Make sure your positive feedback actually incentivizes positive action

Everyone wants to be seen and appreciated for their contributions at work.

Sometimes they toil for hours on end to produce something of value or help the people around them. Or maybe they brought up an idea that led to a larger, successful project that took on a life of its own. Or maybe they brought in bagels for the office!

Whatever it is, it’s crucial that leaders call out the positive behaviors productively by pinpointing the benefits and tying these behaviors to larger trends.

1. Be specific

But the flip side of that is a less obvious, but equally impotent generic optimism. I’ve spoken with dozens of friends and colleagues that often have warm feelings towards their managers, but are still unhappy. They rarely receive critical feedback. More importantly, the positive feedback they get never calls out the specific actions or accomplishments.

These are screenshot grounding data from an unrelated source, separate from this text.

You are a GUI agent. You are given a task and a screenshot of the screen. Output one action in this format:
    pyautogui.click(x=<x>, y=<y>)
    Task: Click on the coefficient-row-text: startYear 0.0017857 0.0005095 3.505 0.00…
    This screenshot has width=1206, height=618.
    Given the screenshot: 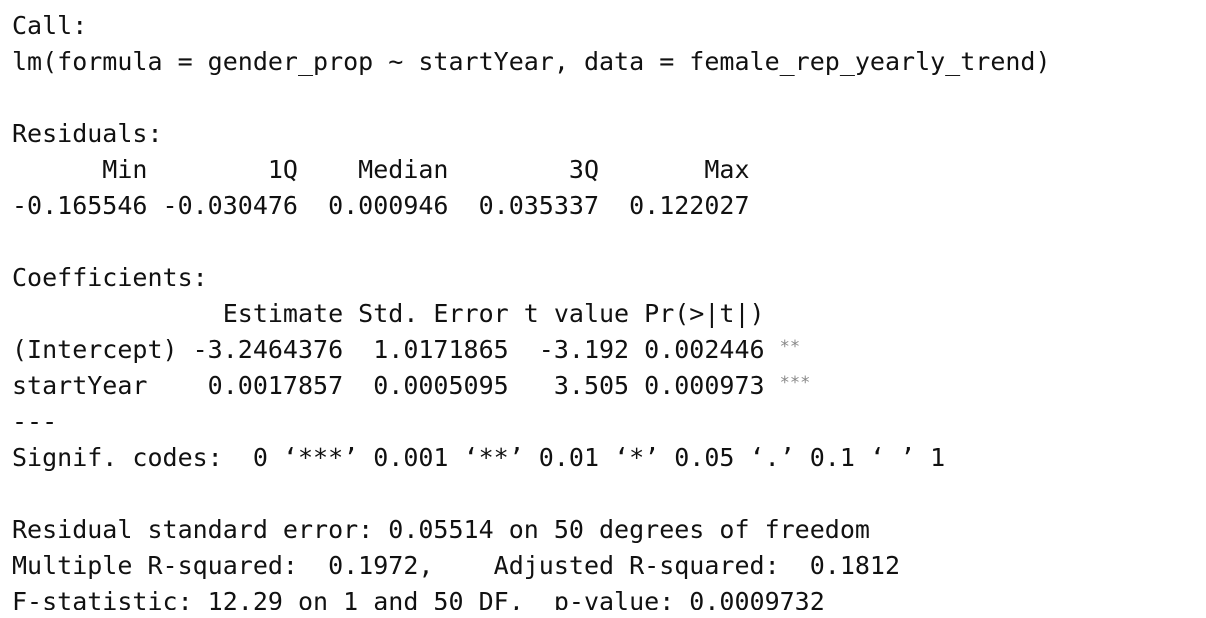 What is the action you would take?
    pyautogui.click(x=396, y=386)
    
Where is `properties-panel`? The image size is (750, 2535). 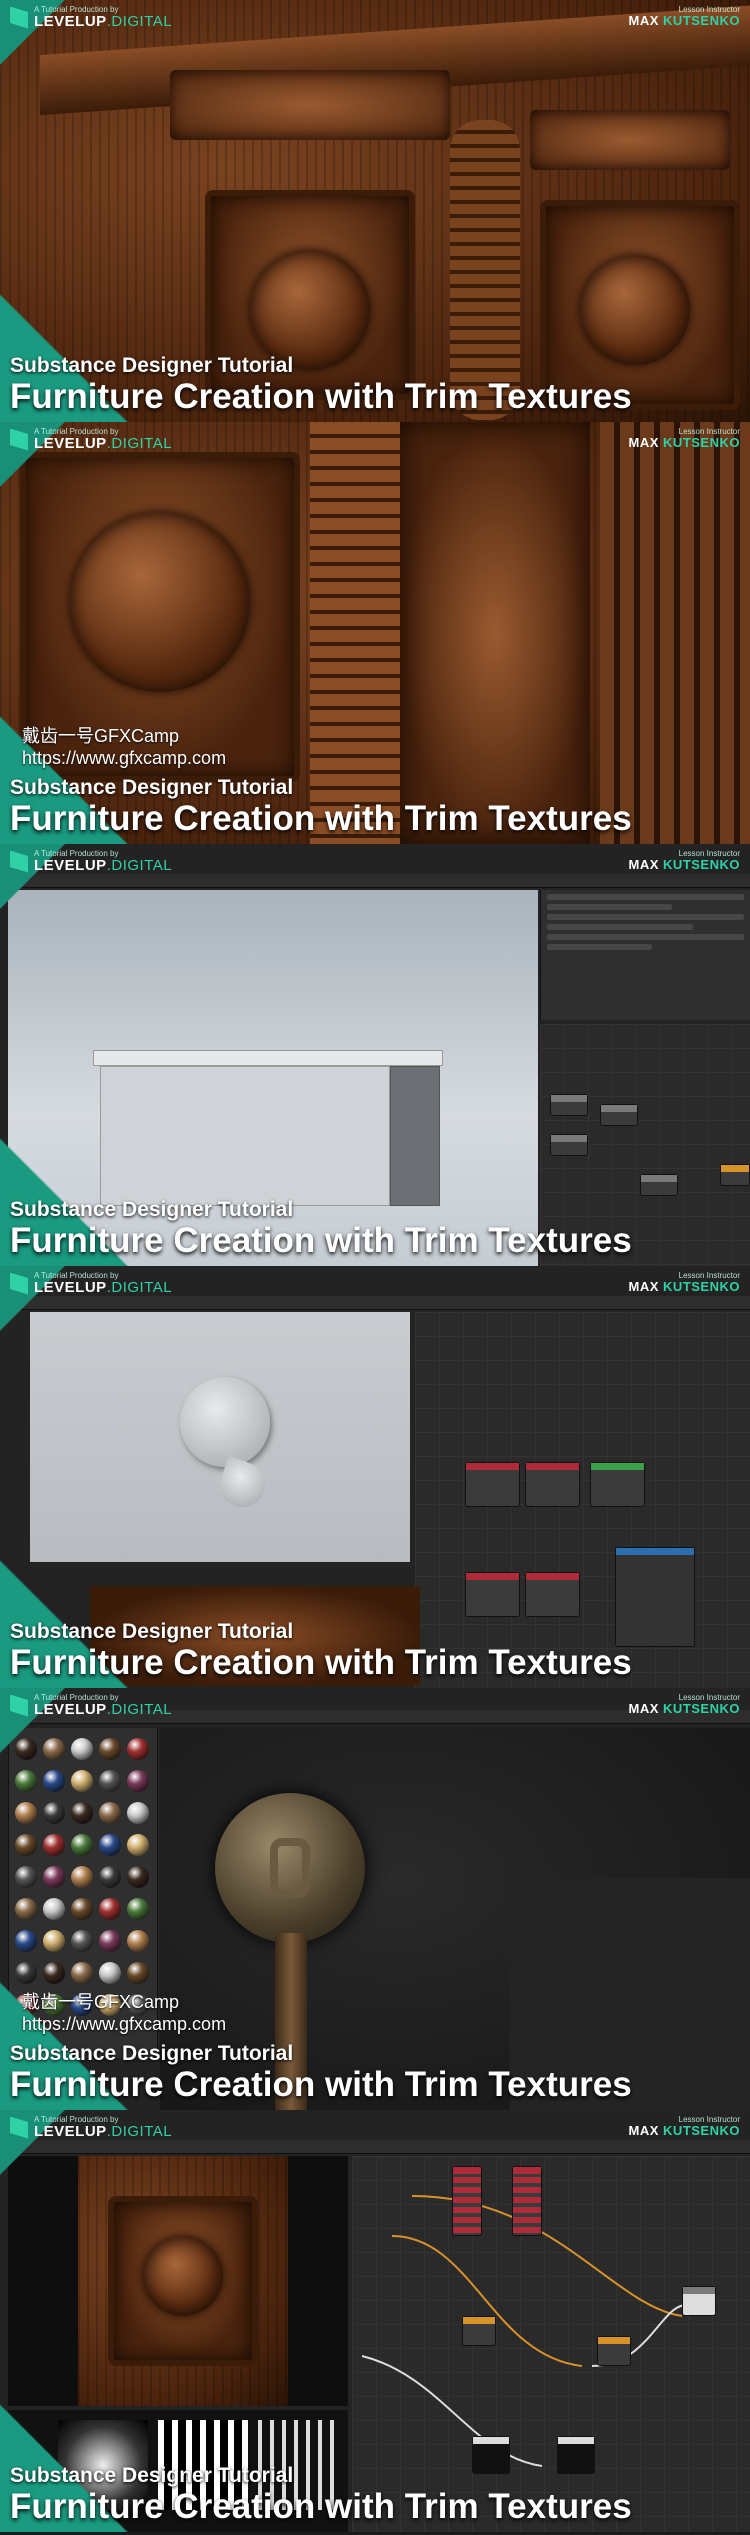 properties-panel is located at coordinates (645, 955).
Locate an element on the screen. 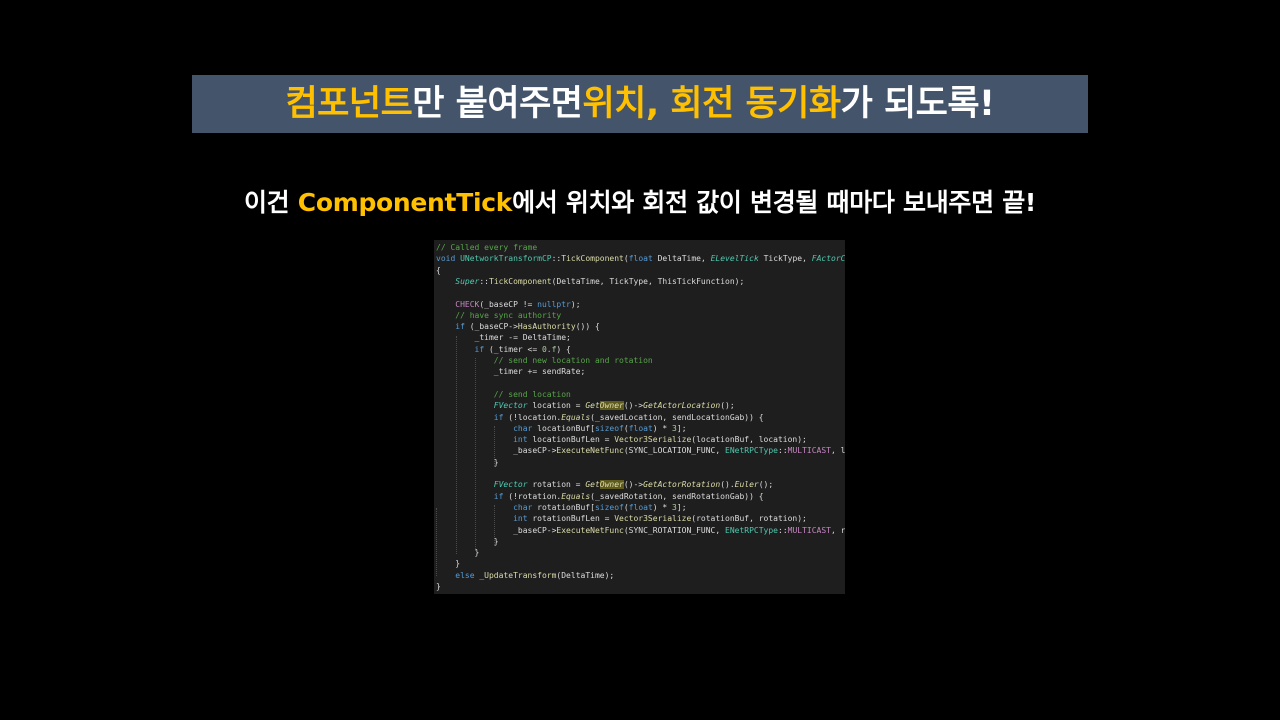  code-line: // Called every frame is located at coordinates (486, 248).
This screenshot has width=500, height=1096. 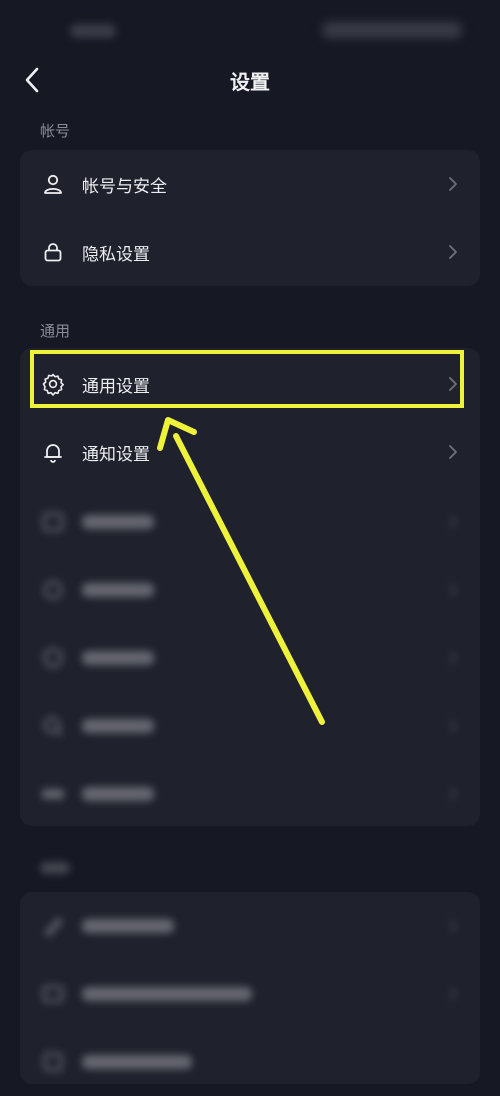 I want to click on settings-item-privacy: 隐私设置, so click(x=250, y=252).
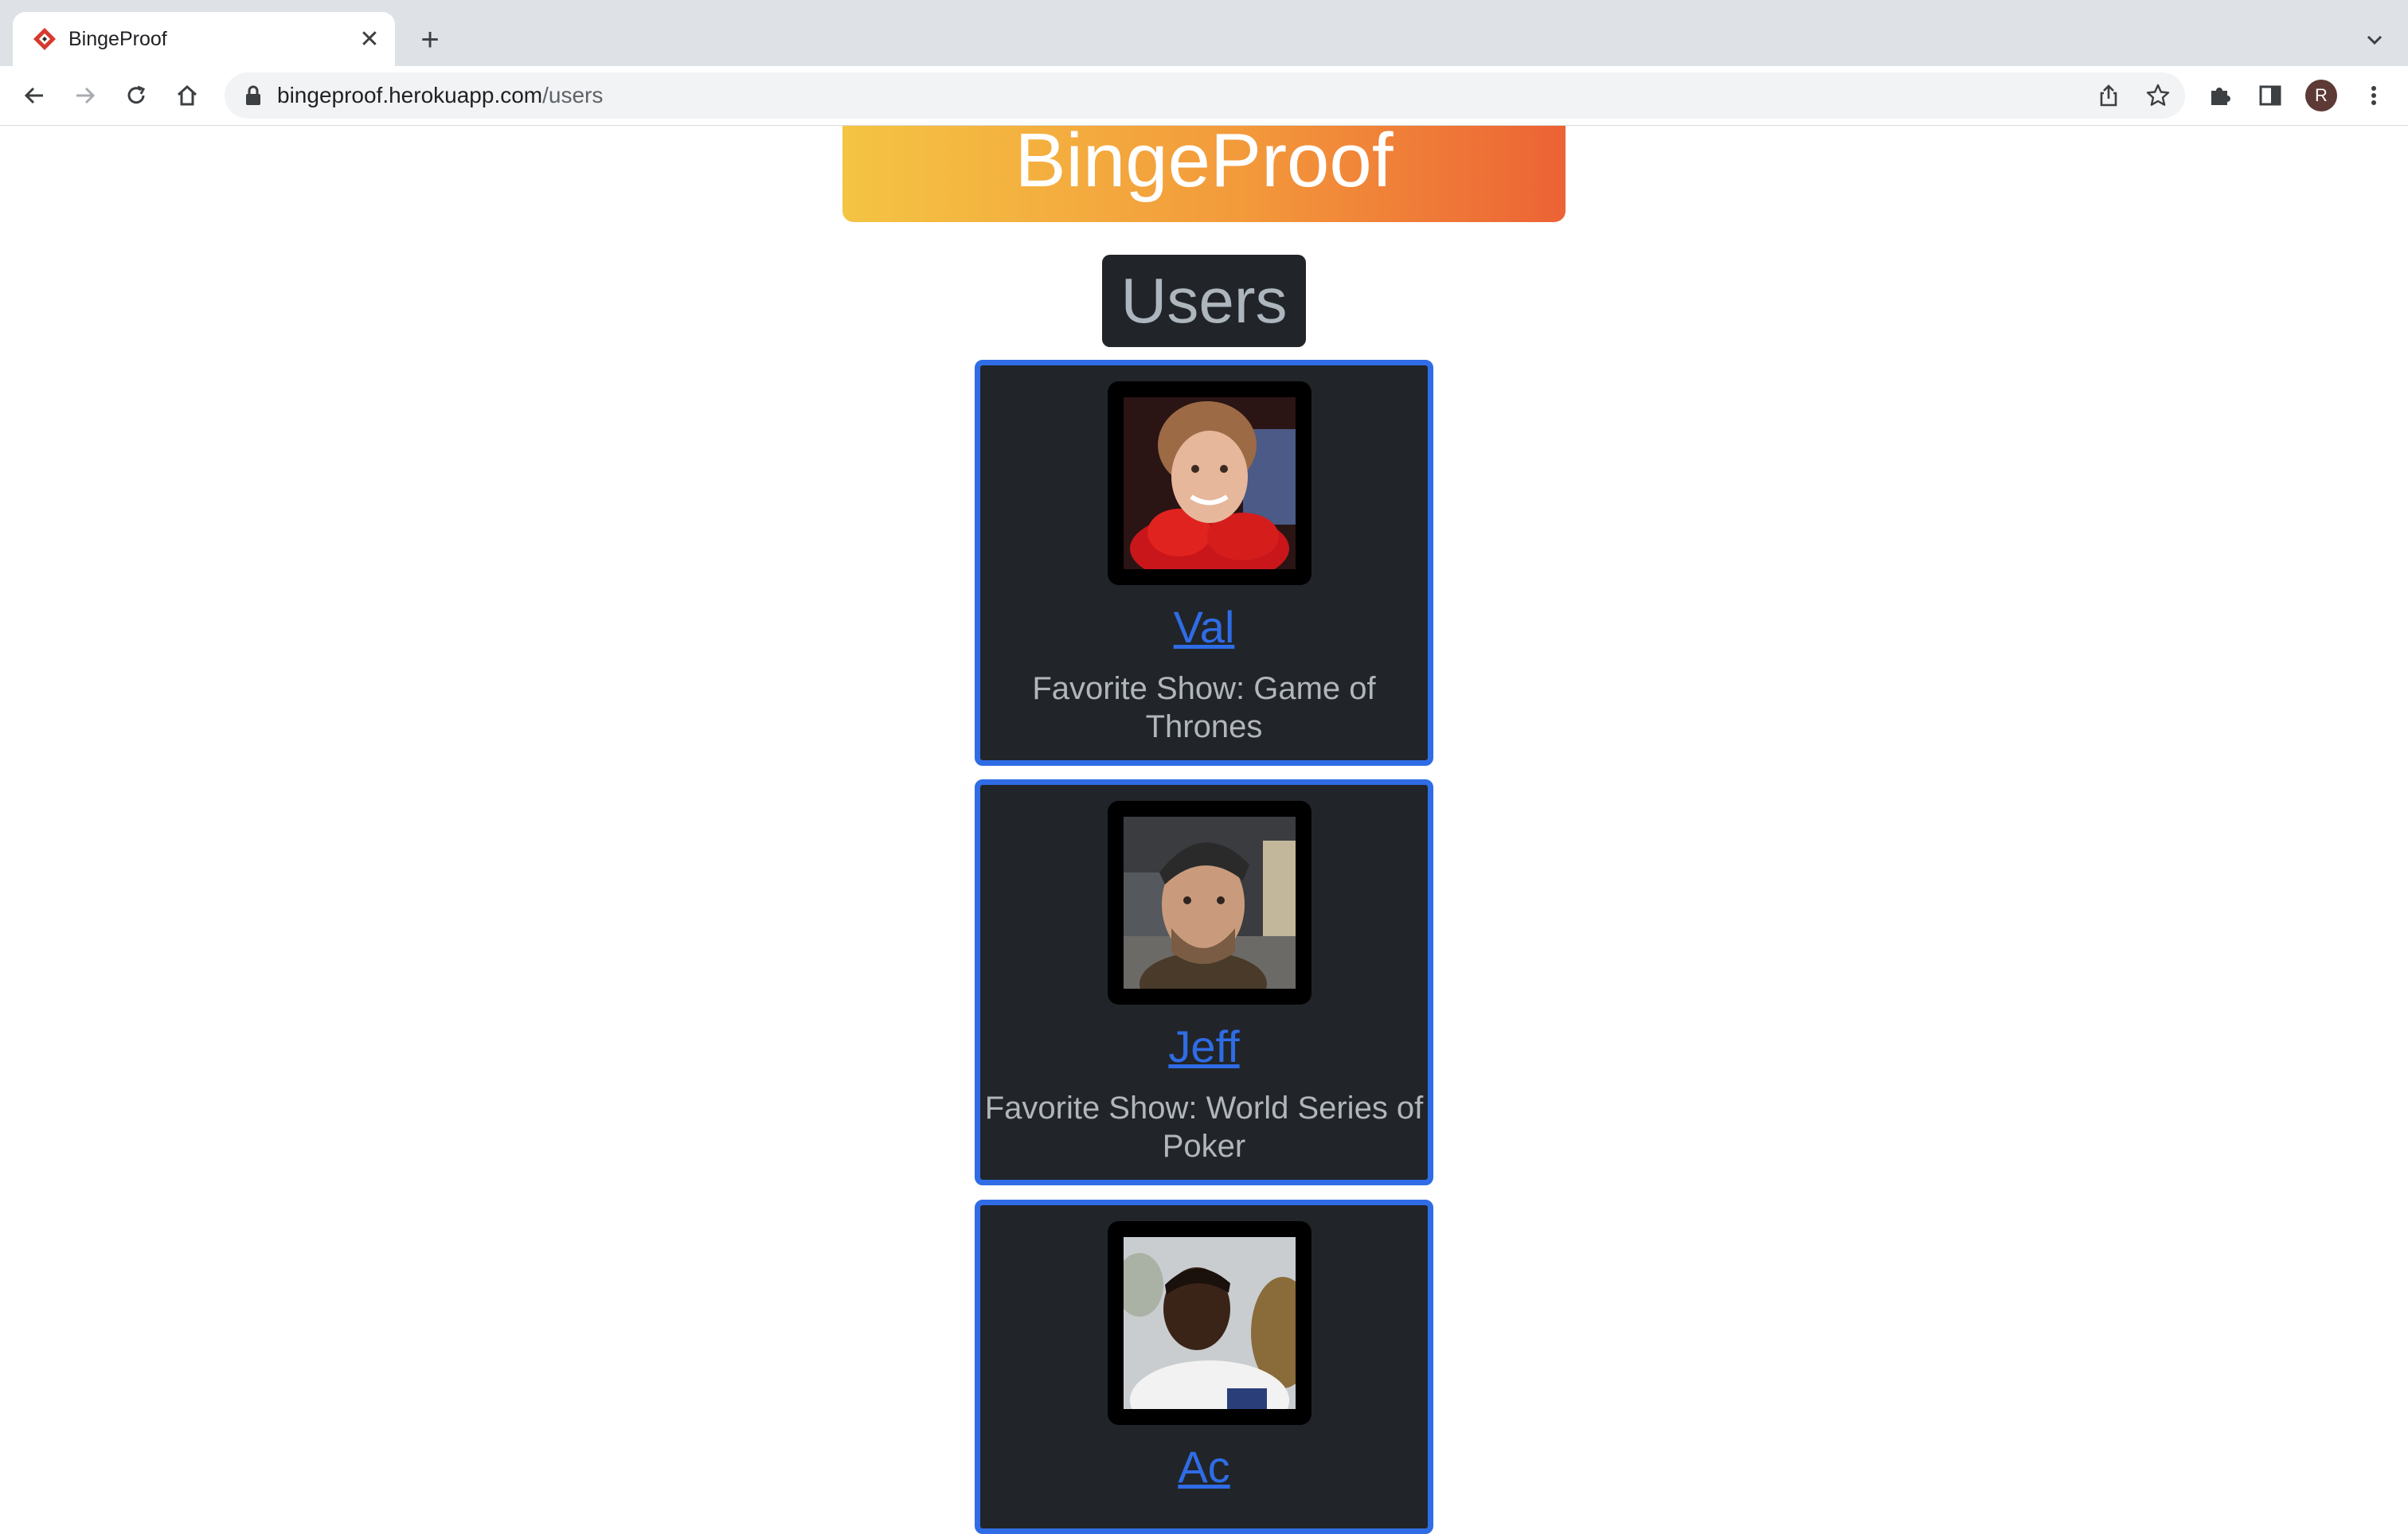  I want to click on user-card: Val Favorite Show: Game of Thrones, so click(1204, 563).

They are told over and over again that they’re “doing a great job!” or that they’re “keep killing it!” — but they never seem to learn what’s actually working.

Instead of: “Great job on that report!”

Try: “Really appreciate your data-driven approach to the analysis in your report.”

2. Abstract what behaviors matter

Is this person doing something that will help the business if those behaviors are repeated? Are they exhibiting a trait that you wish others would emulate? Try encouraging what you see by tying it to a longer-term vision.

Instead of: “Love that your reports are so data-driven!”

Try: “Your data-driven approach embodies the direction we’re trying to go in our analysis. You’ve set a great example and direction for the team.”

This encourages behaviors not only by calling out what you liked, but by highlighting the opportunity for the individual, others, and the organization if that person kept killing it in that specific way.